The exact lines from the start of the material below through the line holding "18 avril 2015 (285, 650)" are the answer; return those, pictures excluded.

[Dataset entries]

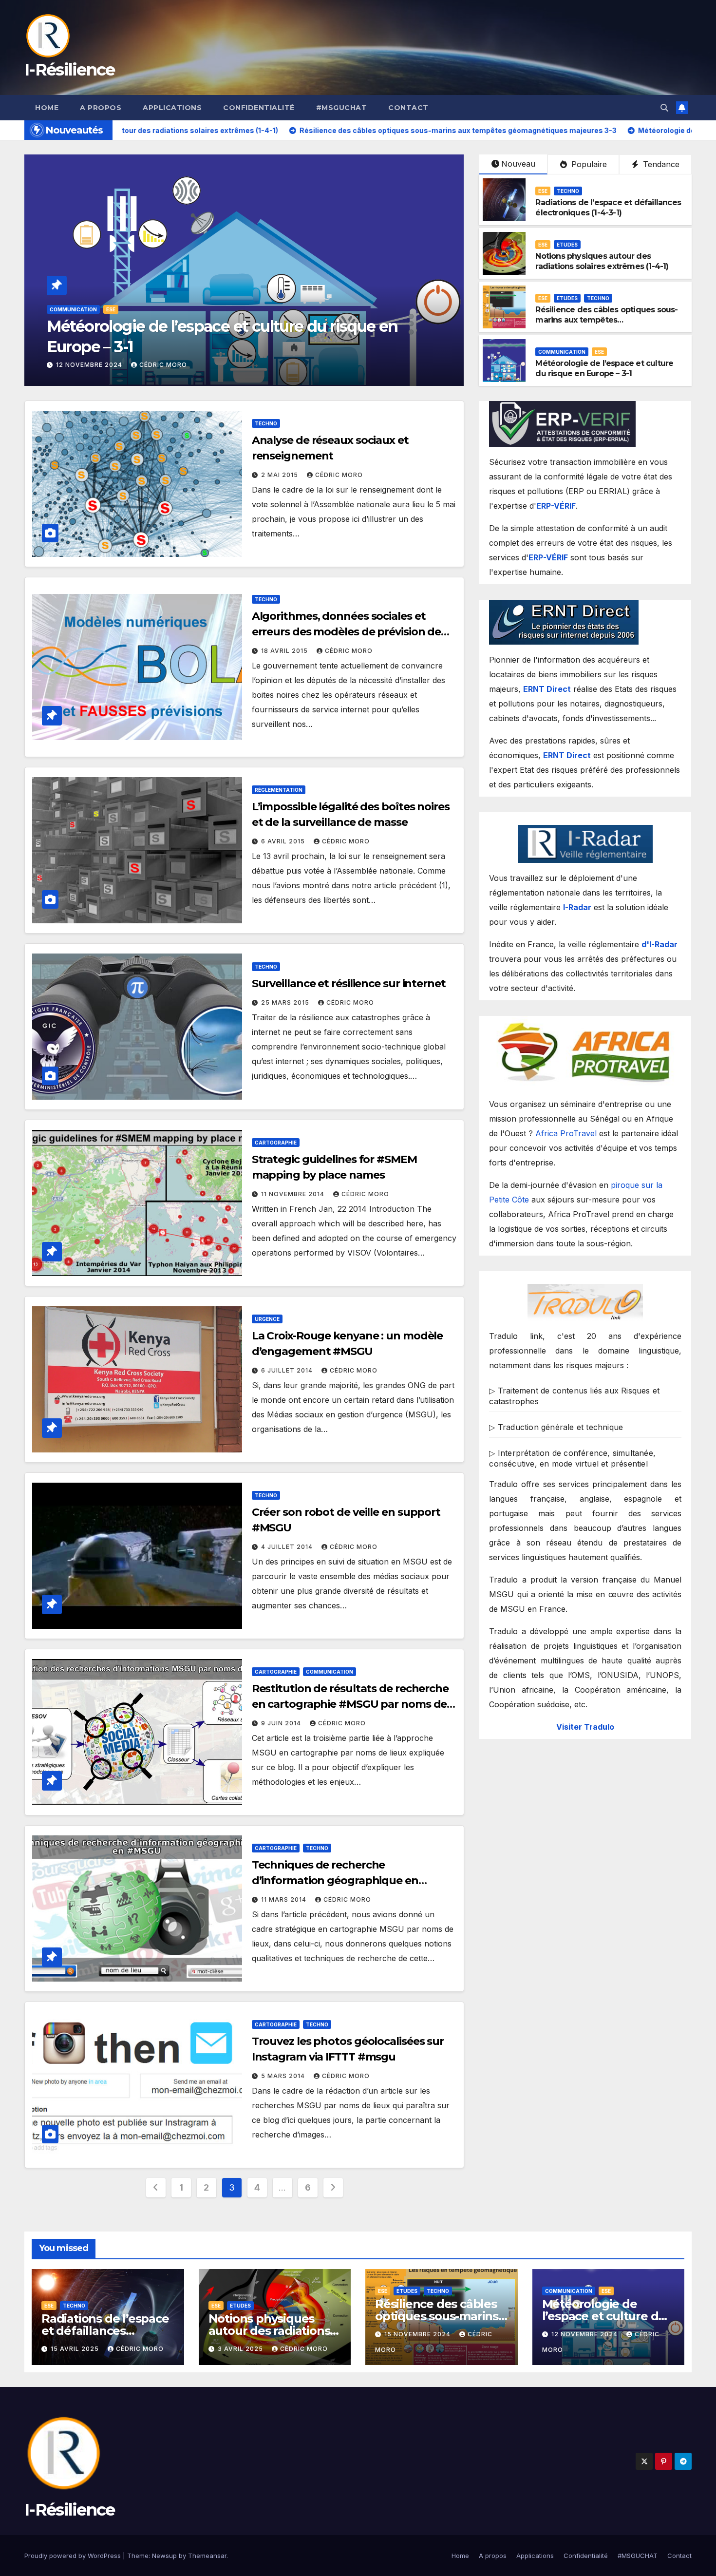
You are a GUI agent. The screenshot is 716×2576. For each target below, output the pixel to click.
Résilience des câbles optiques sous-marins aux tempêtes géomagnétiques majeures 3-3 (606, 320)
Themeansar (207, 2555)
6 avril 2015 (284, 841)
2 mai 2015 (280, 474)
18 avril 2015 (285, 650)
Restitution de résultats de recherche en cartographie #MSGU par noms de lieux (350, 1704)
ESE (54, 309)
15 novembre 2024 (418, 2334)
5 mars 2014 (284, 2076)
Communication (561, 352)
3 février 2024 (83, 364)
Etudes (78, 309)
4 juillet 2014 (288, 1546)
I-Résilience (69, 69)
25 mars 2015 (286, 1002)
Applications (172, 107)
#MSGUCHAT (341, 107)
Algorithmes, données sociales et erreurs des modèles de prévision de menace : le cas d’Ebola (346, 632)
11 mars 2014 (284, 1899)
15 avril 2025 (76, 2348)
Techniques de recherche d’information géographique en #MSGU (335, 1880)
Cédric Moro (150, 364)
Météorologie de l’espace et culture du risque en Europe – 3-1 (604, 368)
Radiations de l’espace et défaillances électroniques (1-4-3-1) (608, 207)
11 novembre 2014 (293, 1194)
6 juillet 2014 (288, 1370)
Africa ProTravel (566, 1133)
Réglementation (278, 790)
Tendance (660, 164)
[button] (664, 108)
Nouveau (518, 164)
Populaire (588, 164)
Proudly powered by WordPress (73, 2555)
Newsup (164, 2555)
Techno (568, 191)
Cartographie (276, 1142)
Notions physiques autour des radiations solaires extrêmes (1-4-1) (601, 261)
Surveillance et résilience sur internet (349, 983)
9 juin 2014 (282, 1723)
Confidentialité (259, 107)
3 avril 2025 (241, 2348)
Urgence (267, 1319)
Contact (408, 107)
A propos (100, 107)
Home (46, 107)
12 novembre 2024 (585, 2334)
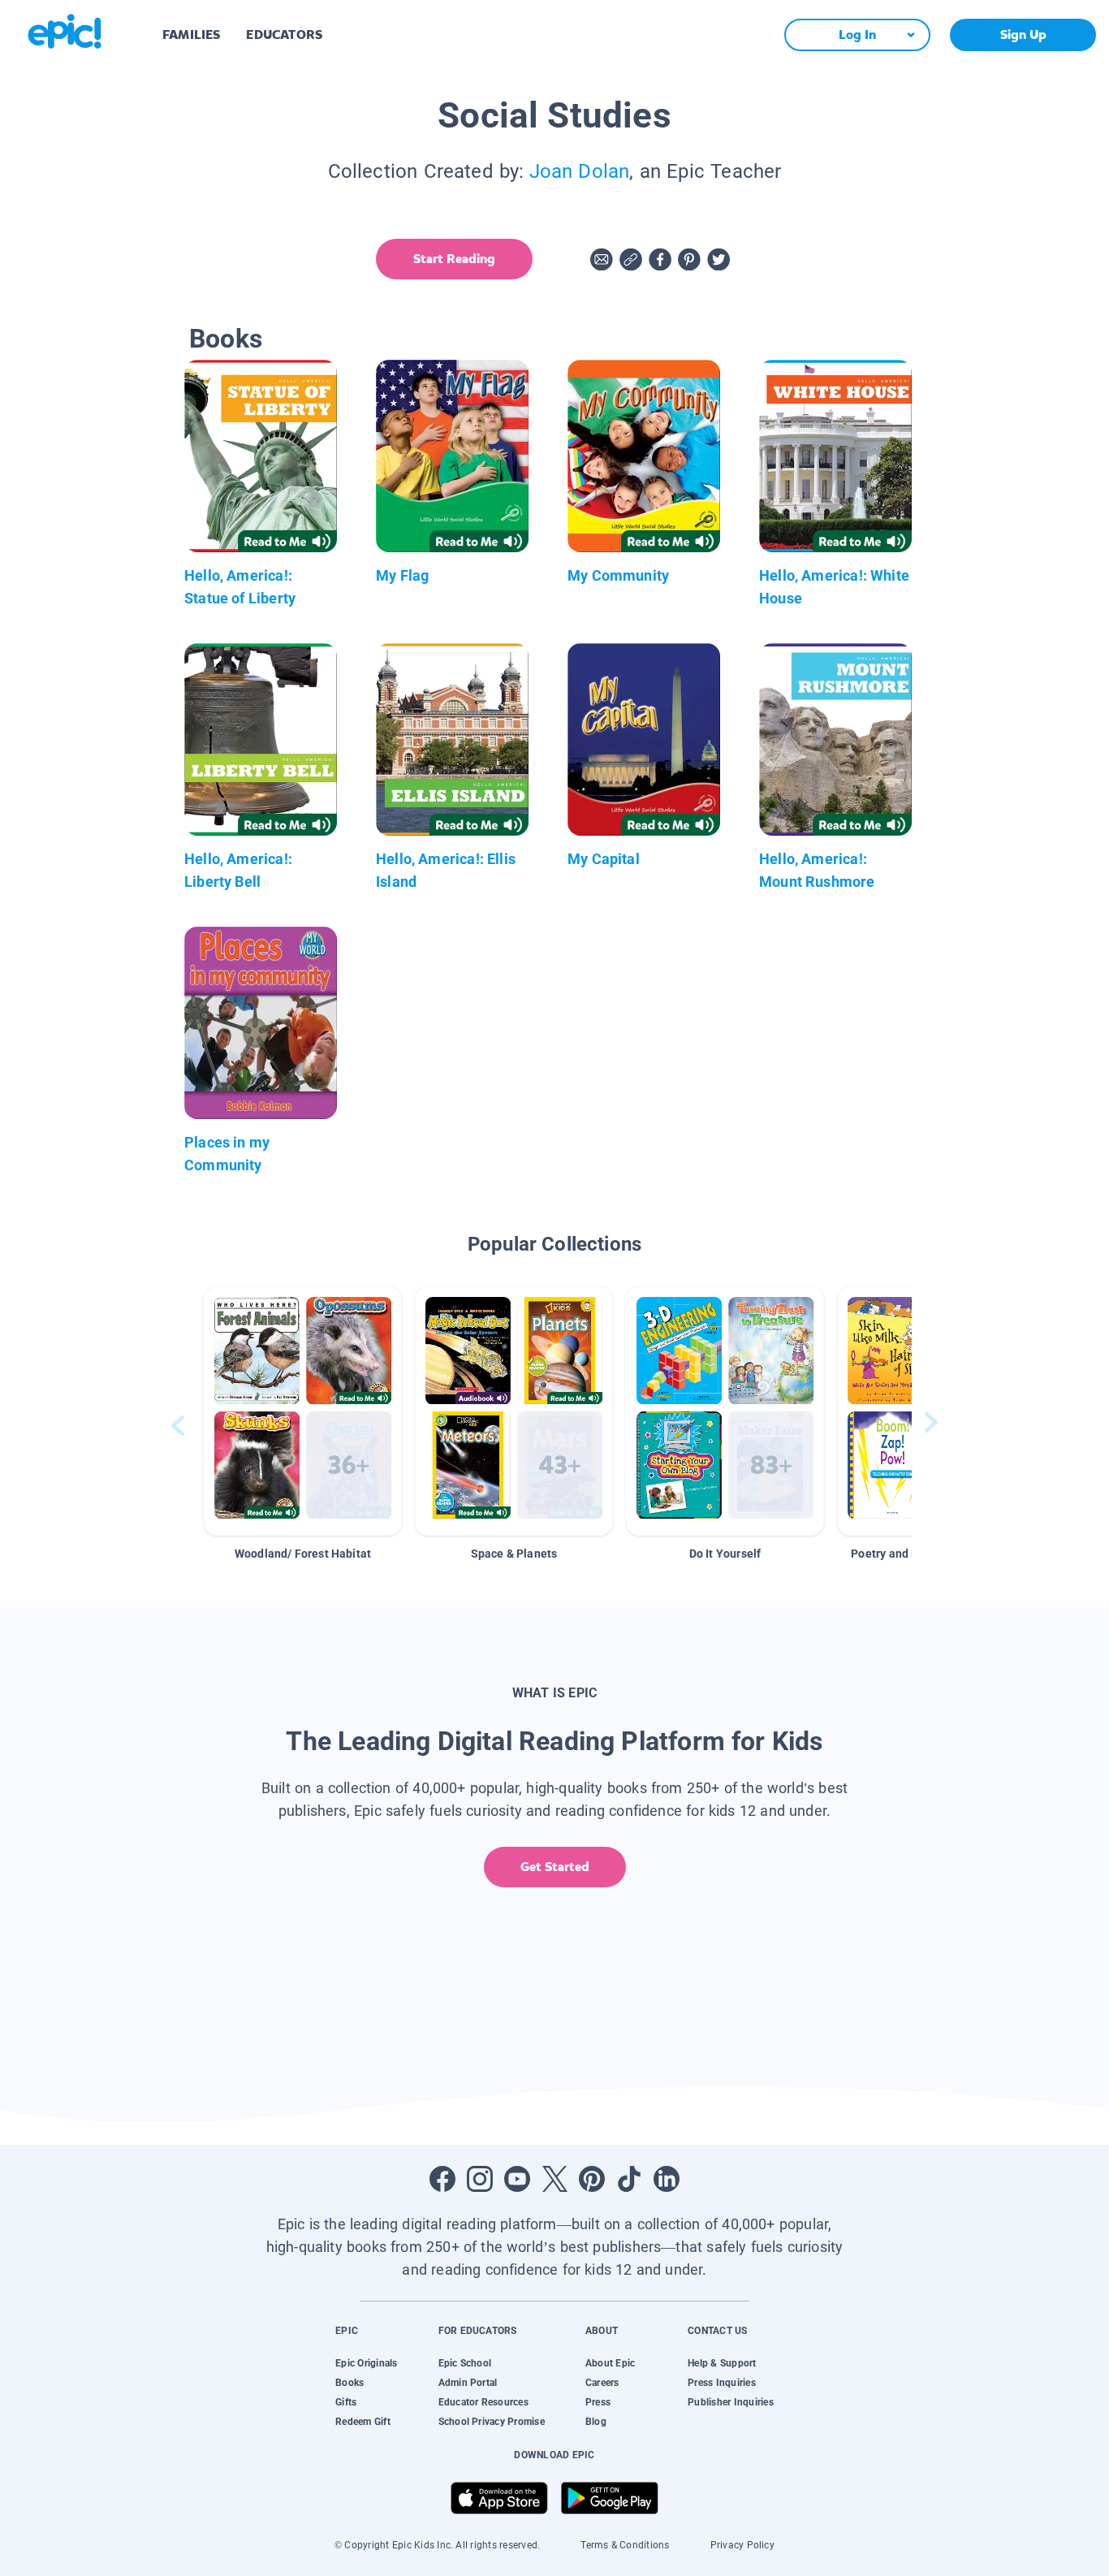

[/Dataset entries]

> **Solution**:
You are a GUI agent. The screenshot is 716×2576. For each target below, output the pixel to click.
Résilience des câbles optiques sous-marins aux tempêtes géomagnétiques majeures 3-3 (606, 320)
Themeansar (207, 2555)
6 avril 2015 (284, 841)
2 mai 2015 (280, 474)
18 avril 2015 (285, 650)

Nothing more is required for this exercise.